What has happened is that school trips are too expensive and simply are not going ahead. No coach operator here is doing them. That is far worse than losing those jobs on price; in that case, you can get them back next year by sharpening your proverbial pencil. If schools get into the habit of not going on trips, that could be a different proposition altogether.
A couple of schools have asked me to reduce the price of hires, which is something I do not like doing and rarely accept. The price is the price, and we are still fortunate that someone else will take the booking anyway if it doesn’t go ahead with us.

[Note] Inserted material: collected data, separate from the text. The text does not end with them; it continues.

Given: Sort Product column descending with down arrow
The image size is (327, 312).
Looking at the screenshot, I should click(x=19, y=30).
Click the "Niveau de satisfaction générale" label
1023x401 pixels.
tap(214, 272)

What does annoy me is that it always seems to be the coach operator that is expected to take a bath on rates. I asked one teacher if the venue they were going to was giving a discount. If it was, I would have happily matched it. Obviously that approach had never crossed her mind, and she did not seem at all keen to pursue it.
I put that to the back of my mind, but then a local community group said that we were too expensive for a short two-hour job the following Saturday. I told them to find someone cheaper, but they could not.

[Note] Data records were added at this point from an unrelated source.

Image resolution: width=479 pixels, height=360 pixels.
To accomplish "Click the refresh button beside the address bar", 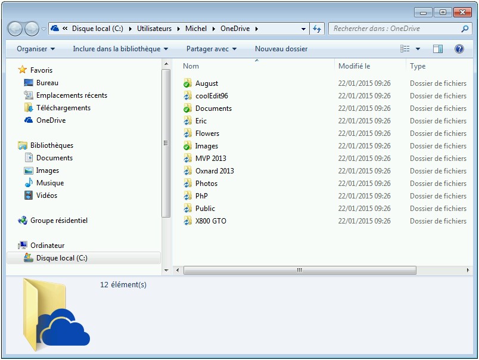I will 317,29.
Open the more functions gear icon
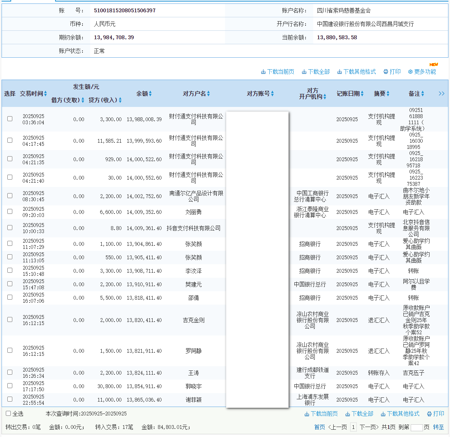The image size is (450, 437). click(410, 72)
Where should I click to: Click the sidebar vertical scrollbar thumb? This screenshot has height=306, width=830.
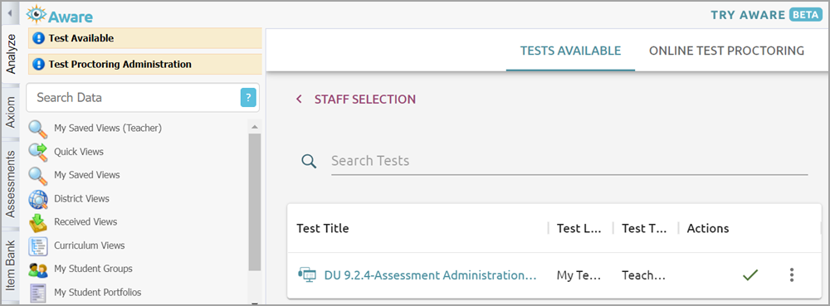click(x=255, y=202)
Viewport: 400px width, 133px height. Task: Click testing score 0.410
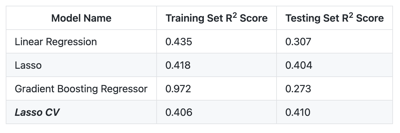298,112
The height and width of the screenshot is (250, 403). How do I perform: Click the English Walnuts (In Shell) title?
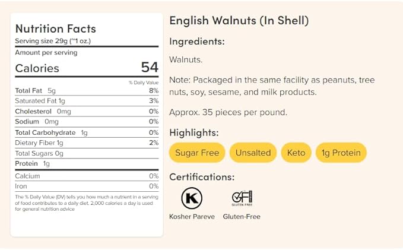239,21
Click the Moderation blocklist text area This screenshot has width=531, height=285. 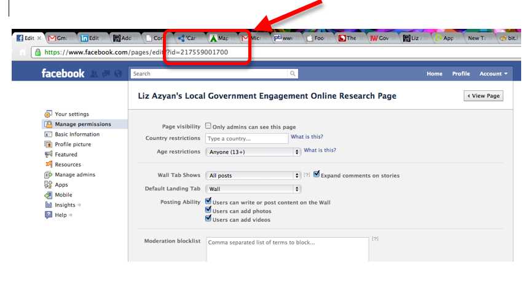click(287, 249)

The pandemic reset made drivers reevaluate their lives. Many do not want to work weekends, and certainly not for three hours’ pay. We now guarantee eight hours at overtime rate for any jobs done on a Saturday or Sunday.
A two-hour hire for the customer with less than 50 miles’ travelling suddenly does not make sense. Too expensive for them, and not worthwhile for us.
Even if I discount it, I need to make a profit, and you have burned a driver’s day for not much return. The job does not go ahead. Trying to explain that is incredibly tricky, especially to older people who often cannot appreciate the cost of doing things in today’s climate.
Despite the above, we are incredibly busy. I have no doubt that any cancellations will be replaced, often with even more lucrative jobs. Short notice always attracts a premium. However, I wonder whether we as an industry need to be wary of killing the golden goose that laid the golden egg.
Often now, an operator is pricing not against local competitors, but against a risk of the job not going ahead. It is something I haven’t seen before and may not again. The current rates cannot last forever.
A balance between getting a really good price and a lucrative day’s work or coming across like Dick Turpin is a tricky one to strike. But there is no doubt that as an industry, we have had worse problems.